Сигаретка туманит мозги, стены клуба теряются во мраке, тело превратилось в дым и тихо плывет к потолку. Мозг работает. Прокручивает десятки и сотни деталей — даже мелкие, вроде аккумулятора к видеокамере и боковых дверей «тойоты». Дверцы нужно смазать еще разок, аккумулятор зарядить… да много чего нужно. Каждая мелочь завтра будет важна! Приказы давно отданы, люди работают, а утром Макс обязательно проверит все сам.
Это будет завтра.
* * *
Мастеру нездоровилось. Может, годы проклятые сказываются, только не хотелось отставному комитетчику Вендерецкому участвовать в завтрашнем дне. Решительно не хотелось! Чужой сценарий, мутные цели и полная непредсказуемость на финише! Много лет уже не играл Вендерецкий по чужим сценариям — с тех пор, пожалуй, как пропали в буруне реформ малочисленные бумаги, хранившие хоть какую-то информацию об «Управлении 10/21». Не зря пропали, наверное, да и не сами собой.
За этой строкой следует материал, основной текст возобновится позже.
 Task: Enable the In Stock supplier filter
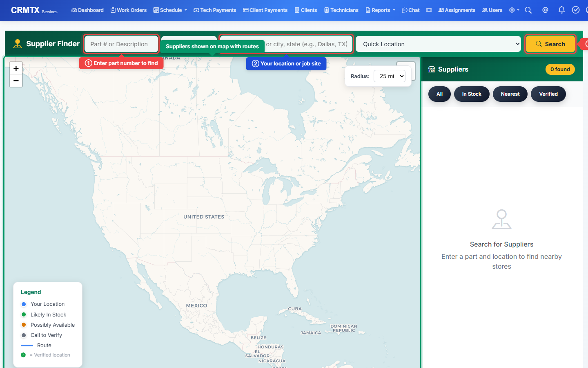point(472,94)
Единственной пуповиной между властью и структурой-фантомом оставался тестюшка, и уж тут родственные чувства сбоев не дали. Со многими познакомил, во многие дома ввел — вплоть до пресловутого «гостевого дома «Логоваза», где олигархи когда-то сговаривались про второй тур для Ельцина. Время текло, как нефть по трубе, иных уж нет, а те в Лондоне, да и сам генерал давно упокоился с миром. Другие люди нынче рулят — что, впрочем, не мешает Мастеру быть на своей территории царем и богом. До сих пор не мешало. Доил бы себе и дальше мелкую монету с дурачков, золотые ручьи сливались бы в бурный поток — на его век хватило бы. Даже не беря в расчет легальные проекты и дружбу на разных уровнях — хватило бы дурачков с монетками. Кой черт дернул затевать эти игры в духе Игнатия Лойолы, с плащами и кинжалами, в конторе не наигрался?!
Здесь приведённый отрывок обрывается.